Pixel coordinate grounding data
*** Begin section ***

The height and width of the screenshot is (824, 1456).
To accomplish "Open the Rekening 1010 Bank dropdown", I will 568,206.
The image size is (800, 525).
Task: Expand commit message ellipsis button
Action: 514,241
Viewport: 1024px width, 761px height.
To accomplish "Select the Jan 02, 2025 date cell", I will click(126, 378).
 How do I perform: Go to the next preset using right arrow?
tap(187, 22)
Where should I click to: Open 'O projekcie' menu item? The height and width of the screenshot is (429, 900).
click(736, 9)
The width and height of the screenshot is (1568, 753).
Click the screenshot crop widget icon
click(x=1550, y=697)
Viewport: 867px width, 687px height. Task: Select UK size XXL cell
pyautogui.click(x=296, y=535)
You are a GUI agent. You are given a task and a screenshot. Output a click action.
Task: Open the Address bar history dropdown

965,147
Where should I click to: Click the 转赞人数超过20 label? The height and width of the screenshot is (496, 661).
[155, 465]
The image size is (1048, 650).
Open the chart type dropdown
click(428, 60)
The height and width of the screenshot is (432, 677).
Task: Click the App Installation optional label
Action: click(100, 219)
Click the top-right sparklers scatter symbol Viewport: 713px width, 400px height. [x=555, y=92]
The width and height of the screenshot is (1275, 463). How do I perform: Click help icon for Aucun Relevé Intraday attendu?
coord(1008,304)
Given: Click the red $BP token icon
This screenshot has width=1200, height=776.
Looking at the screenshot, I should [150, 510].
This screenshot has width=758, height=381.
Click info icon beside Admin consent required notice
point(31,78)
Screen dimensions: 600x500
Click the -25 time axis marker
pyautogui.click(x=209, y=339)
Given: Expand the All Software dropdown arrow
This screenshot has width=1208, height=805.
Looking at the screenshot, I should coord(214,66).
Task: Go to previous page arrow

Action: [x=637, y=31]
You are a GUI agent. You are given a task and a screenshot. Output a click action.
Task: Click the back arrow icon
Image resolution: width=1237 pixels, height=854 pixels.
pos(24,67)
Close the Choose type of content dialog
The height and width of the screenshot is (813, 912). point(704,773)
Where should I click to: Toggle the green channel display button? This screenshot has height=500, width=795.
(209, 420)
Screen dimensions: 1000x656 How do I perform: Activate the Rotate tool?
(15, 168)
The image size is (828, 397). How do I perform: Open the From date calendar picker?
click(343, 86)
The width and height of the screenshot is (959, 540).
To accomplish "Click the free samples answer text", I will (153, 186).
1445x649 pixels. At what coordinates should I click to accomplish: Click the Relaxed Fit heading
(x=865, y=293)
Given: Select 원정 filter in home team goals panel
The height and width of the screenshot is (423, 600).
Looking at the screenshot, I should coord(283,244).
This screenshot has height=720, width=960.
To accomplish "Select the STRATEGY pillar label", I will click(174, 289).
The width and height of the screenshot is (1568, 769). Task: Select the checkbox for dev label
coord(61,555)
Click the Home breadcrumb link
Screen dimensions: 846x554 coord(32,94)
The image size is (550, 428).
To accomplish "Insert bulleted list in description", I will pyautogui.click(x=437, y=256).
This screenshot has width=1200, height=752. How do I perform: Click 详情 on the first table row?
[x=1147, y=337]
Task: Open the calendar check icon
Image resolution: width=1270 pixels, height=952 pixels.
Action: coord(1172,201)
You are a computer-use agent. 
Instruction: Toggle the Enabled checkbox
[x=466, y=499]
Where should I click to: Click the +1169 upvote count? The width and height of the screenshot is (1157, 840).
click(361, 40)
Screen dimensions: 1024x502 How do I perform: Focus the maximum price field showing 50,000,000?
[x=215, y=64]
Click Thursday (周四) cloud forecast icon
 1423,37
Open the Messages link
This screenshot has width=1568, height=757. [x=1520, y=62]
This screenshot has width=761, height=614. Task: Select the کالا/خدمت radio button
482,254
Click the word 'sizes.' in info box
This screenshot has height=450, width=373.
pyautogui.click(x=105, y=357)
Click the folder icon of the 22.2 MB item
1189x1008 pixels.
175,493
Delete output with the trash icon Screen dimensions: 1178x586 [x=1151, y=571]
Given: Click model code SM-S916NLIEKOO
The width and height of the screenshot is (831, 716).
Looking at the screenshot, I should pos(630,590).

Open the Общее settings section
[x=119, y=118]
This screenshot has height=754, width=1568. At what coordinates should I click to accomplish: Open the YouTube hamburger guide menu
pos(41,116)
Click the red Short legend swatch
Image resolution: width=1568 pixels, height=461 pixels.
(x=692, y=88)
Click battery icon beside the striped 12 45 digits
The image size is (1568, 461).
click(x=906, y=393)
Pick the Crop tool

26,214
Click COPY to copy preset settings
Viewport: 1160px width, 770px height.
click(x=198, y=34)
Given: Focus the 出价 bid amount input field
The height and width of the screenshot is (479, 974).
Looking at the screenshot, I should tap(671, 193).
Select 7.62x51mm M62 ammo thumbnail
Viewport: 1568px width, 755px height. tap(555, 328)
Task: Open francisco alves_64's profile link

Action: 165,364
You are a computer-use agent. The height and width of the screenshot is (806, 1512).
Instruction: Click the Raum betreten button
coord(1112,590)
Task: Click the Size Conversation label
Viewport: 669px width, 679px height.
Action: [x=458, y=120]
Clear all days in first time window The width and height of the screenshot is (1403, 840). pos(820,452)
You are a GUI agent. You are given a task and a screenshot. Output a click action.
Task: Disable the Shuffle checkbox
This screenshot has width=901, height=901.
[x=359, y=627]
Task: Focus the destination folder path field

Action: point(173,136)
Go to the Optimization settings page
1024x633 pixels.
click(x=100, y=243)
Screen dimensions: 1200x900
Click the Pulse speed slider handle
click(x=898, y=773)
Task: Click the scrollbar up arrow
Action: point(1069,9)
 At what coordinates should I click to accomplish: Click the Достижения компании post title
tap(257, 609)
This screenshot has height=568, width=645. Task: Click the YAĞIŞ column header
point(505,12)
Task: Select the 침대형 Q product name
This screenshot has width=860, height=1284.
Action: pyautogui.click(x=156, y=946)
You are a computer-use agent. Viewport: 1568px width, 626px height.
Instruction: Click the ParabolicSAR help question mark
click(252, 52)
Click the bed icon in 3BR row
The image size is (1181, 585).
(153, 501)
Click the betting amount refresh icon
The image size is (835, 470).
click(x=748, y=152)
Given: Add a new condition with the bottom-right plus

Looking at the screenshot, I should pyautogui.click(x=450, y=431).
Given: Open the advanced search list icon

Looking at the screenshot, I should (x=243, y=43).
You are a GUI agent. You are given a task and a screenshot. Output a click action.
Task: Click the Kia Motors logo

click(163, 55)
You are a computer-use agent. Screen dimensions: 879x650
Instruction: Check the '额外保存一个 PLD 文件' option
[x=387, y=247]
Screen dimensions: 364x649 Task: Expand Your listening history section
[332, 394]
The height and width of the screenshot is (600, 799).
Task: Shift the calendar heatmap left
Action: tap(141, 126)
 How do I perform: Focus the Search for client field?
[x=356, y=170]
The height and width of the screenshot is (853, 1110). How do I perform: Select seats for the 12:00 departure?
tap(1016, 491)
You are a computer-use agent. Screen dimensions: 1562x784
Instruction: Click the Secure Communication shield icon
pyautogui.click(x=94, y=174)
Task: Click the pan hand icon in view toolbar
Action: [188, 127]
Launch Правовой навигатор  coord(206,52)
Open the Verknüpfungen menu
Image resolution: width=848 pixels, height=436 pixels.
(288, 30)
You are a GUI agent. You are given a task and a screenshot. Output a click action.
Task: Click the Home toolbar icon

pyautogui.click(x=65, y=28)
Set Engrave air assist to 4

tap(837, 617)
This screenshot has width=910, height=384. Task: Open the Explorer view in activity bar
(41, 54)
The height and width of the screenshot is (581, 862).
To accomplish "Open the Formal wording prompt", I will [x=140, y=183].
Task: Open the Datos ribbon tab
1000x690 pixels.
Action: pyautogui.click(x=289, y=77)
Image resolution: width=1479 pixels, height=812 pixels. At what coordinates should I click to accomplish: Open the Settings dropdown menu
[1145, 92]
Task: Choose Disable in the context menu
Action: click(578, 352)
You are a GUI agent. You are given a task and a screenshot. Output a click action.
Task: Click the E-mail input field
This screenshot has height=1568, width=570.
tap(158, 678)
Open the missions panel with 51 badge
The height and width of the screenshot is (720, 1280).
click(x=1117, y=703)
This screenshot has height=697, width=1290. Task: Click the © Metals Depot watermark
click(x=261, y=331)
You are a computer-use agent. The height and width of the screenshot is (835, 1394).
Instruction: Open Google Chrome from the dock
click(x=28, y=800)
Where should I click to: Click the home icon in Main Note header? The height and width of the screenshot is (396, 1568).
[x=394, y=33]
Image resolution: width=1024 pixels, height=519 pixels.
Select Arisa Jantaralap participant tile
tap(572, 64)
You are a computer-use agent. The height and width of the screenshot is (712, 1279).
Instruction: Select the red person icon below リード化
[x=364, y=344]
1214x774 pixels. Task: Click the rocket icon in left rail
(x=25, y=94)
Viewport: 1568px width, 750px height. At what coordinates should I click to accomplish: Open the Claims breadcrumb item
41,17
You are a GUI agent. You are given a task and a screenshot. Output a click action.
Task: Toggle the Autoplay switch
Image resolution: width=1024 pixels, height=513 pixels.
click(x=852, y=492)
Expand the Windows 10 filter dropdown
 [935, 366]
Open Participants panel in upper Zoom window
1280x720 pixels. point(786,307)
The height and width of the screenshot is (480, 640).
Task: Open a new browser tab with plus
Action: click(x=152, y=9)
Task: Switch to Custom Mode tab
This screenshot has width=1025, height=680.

*** End section ***

What is being asked: When the string "computer" appears in a line of the records above, that line is to be copied.

Exercise output:
You are a computer-use agent. 
You are a computer-use agent. The height and width of the screenshot is (806, 1512).
You are a computer-use agent. Viewport: 1568px width, 626px height.
You are a computer-use agent. Screen dimensions: 879x650
You are a computer-use agent. Screen dimensions: 1562x784
You are a computer-use agent. The height and width of the screenshot is (835, 1394).
You are a computer-use agent. The height and width of the screenshot is (712, 1279).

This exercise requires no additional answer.